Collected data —
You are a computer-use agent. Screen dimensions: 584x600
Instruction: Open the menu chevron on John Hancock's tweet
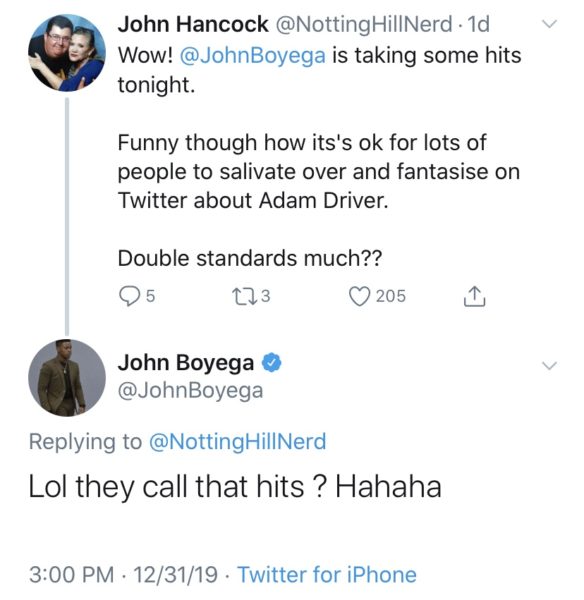click(x=549, y=24)
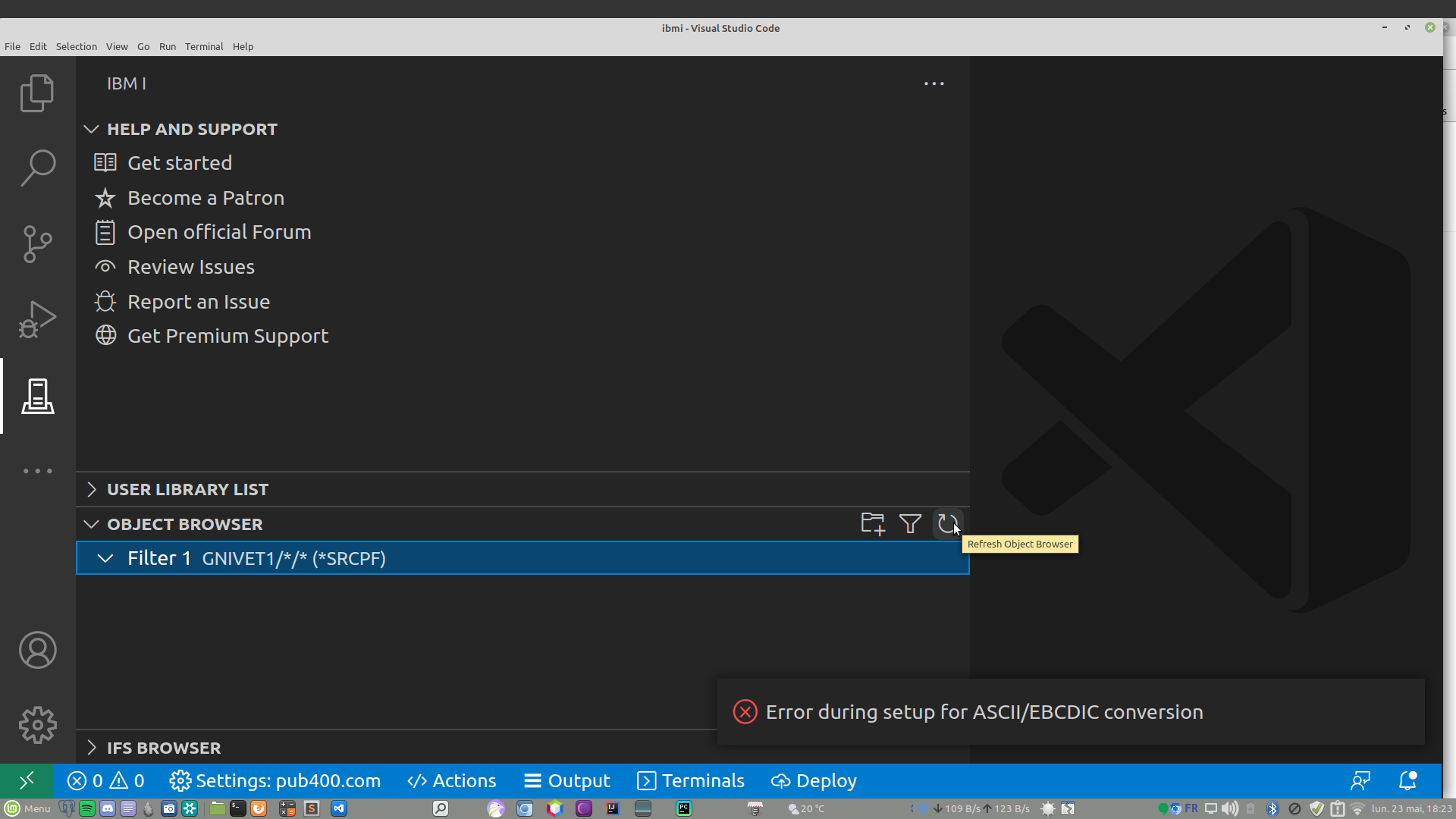Open the Accounts icon in activity bar
This screenshot has height=819, width=1456.
(37, 650)
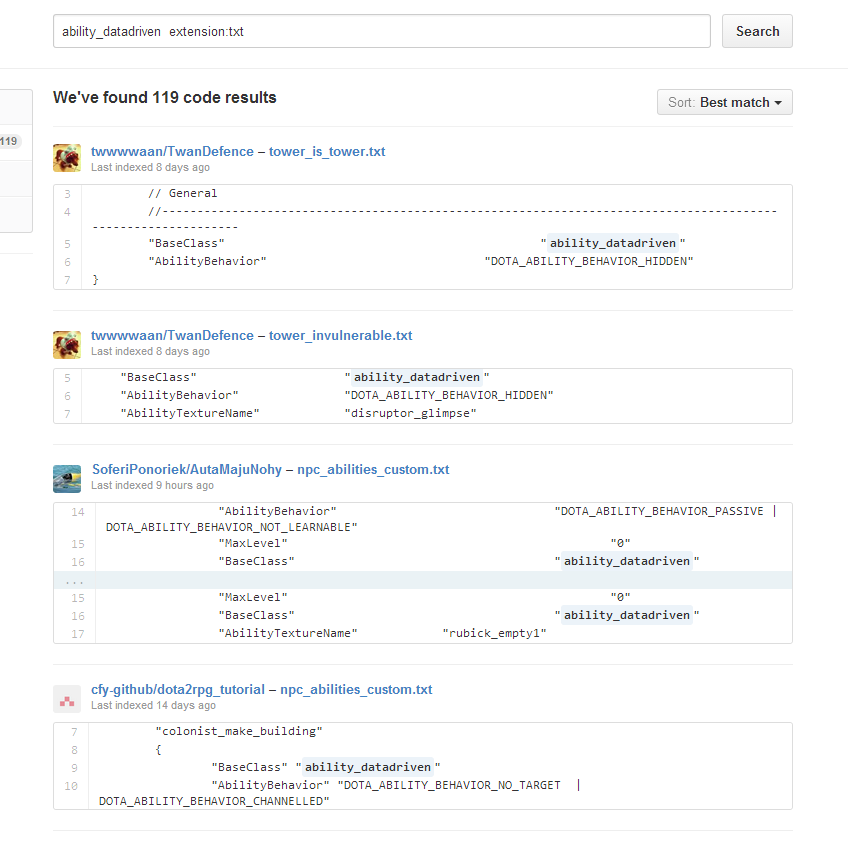Open the tower_is_tower.txt file link
Image resolution: width=848 pixels, height=843 pixels.
click(326, 152)
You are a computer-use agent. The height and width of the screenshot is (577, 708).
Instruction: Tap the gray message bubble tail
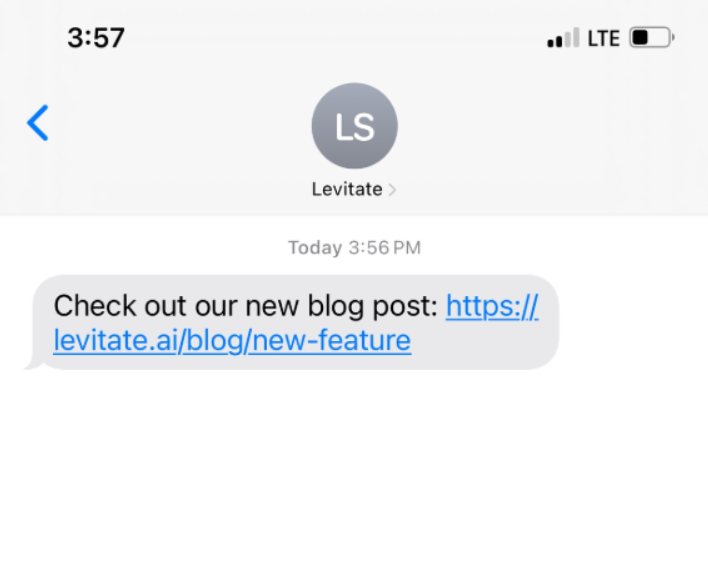point(32,364)
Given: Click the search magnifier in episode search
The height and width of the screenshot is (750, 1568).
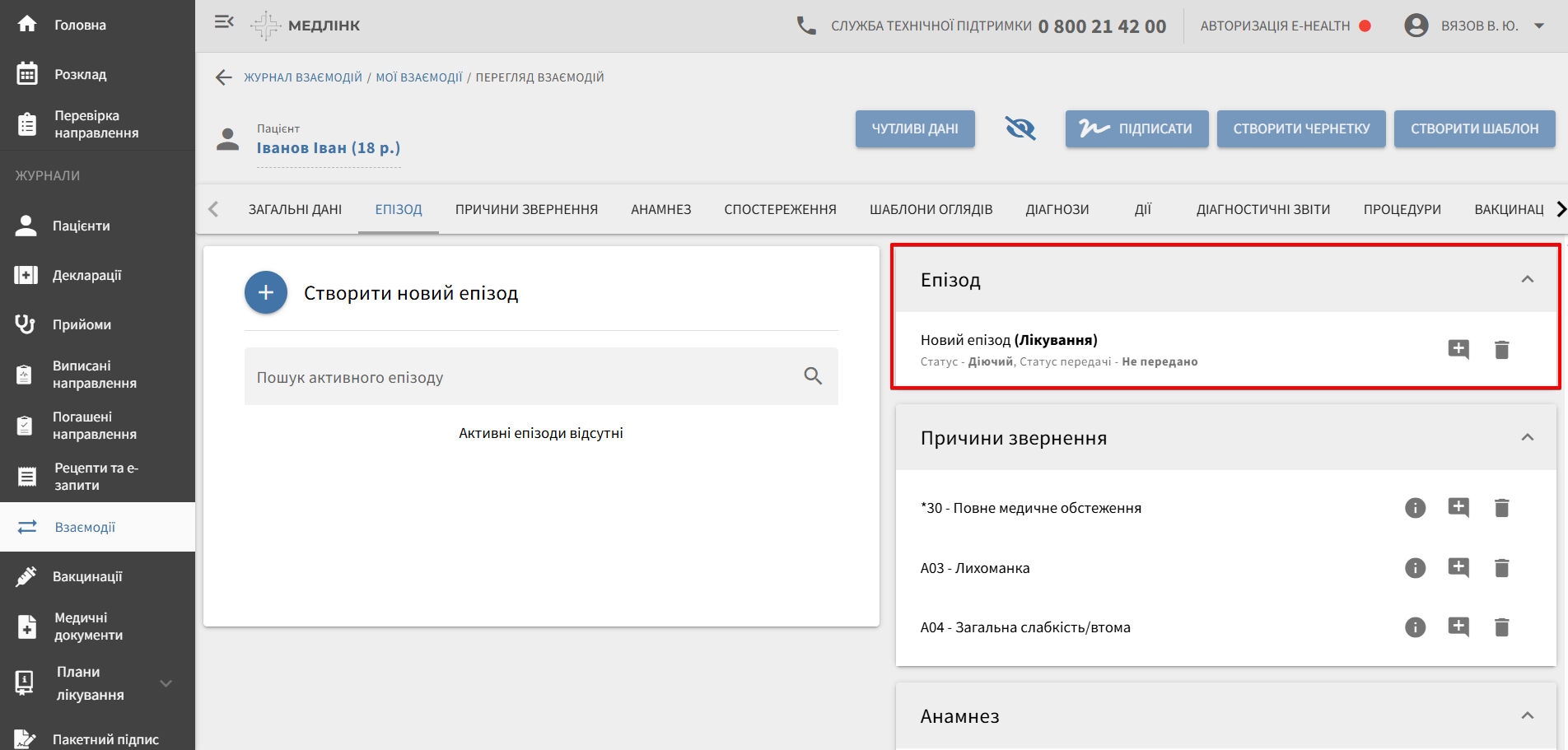Looking at the screenshot, I should click(813, 376).
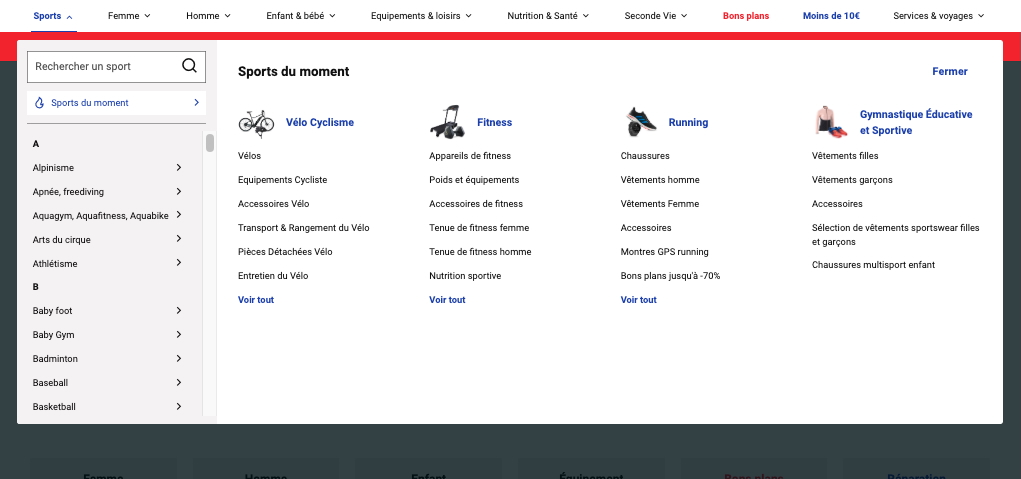Collapse the Sports menu in navigation
The height and width of the screenshot is (479, 1021).
53,16
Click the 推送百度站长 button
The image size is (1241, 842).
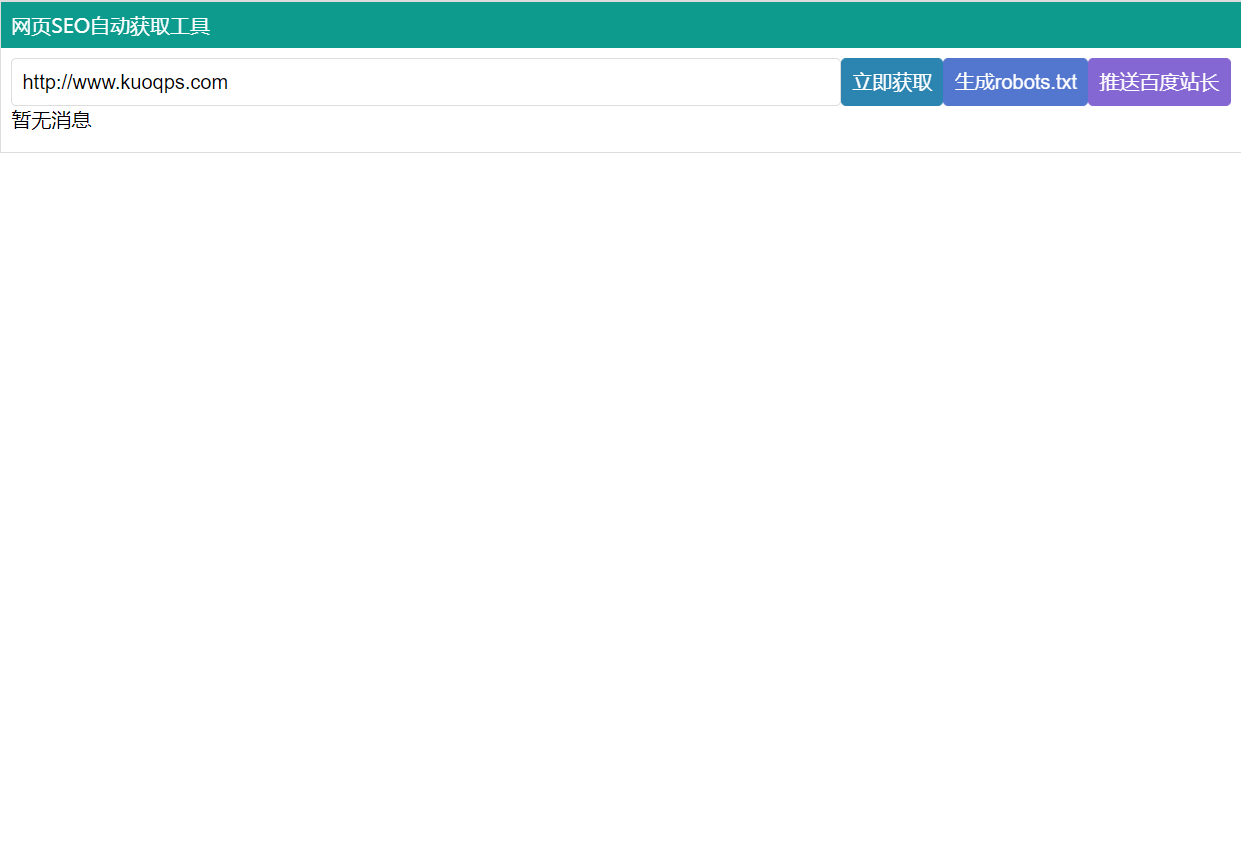[x=1158, y=82]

Goal —
Retype all of the entries above word for word, leaving out the pictures.

Output of the exercise —
You are a computer-use agent. Screen dimensions: 584x600
Instruction: Open the menu chevron on John Hancock's tweet
click(x=549, y=24)
Open the Accounts icon in activity bar
This screenshot has height=819, width=1456.
(37, 650)
Open the tower_is_tower.txt file link
Image resolution: width=848 pixels, height=843 pixels.
click(326, 152)
You are a computer-use agent. The height and width of the screenshot is (577, 708).
Instruction: Tap the gray message bubble tail
point(32,364)
Given: Click the search magnifier in episode search
The height and width of the screenshot is (750, 1568).
Looking at the screenshot, I should click(813, 376).
Collapse the Sports menu in navigation
The height and width of the screenshot is (479, 1021).
53,16
Click the 推送百度站长 button
The image size is (1241, 842).
[x=1158, y=82]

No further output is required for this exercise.